Work to be completed: Scan the following material for the string "dimensions" and copy each line in which it appears.

((

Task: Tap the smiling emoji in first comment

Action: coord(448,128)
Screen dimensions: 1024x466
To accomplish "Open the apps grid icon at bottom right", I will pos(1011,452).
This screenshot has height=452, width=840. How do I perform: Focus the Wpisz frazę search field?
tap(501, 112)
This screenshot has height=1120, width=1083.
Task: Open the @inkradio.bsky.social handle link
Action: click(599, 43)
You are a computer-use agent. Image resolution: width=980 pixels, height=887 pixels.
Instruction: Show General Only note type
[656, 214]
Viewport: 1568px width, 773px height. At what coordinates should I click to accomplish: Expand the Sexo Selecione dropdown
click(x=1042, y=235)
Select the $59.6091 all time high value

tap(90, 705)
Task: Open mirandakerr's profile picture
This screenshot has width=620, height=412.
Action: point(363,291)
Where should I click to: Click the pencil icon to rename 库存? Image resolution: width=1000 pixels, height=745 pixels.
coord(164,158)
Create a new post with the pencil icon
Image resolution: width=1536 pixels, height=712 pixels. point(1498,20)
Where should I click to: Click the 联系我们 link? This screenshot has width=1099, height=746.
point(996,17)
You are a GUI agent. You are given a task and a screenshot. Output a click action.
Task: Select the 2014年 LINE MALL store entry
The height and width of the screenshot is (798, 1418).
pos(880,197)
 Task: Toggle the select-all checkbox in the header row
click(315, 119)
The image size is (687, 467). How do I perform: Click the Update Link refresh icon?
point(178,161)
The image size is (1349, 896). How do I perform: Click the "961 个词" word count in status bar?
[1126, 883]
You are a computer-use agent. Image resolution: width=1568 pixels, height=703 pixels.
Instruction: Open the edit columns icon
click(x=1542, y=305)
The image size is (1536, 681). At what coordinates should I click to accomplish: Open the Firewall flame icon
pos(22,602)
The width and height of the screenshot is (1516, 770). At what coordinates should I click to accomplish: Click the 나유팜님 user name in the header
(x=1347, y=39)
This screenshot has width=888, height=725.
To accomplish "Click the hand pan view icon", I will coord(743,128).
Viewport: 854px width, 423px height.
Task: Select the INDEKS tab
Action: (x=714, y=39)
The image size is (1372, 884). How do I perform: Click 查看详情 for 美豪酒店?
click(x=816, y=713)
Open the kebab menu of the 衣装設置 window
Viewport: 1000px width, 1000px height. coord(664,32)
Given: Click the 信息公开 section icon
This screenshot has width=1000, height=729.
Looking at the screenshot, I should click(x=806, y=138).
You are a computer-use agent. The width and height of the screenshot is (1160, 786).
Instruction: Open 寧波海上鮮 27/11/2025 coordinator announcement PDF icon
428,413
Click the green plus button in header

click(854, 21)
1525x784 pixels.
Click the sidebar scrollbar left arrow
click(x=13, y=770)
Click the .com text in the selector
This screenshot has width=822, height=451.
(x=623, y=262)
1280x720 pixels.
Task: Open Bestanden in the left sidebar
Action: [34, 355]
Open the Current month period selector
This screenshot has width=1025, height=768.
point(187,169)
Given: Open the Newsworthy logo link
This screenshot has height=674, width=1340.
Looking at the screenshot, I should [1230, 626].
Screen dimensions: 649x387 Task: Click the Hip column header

))

Response for this exercise:
Screen dimensions: 1024x466
Screen dimensions: 649x387 Task: Click the Hip column header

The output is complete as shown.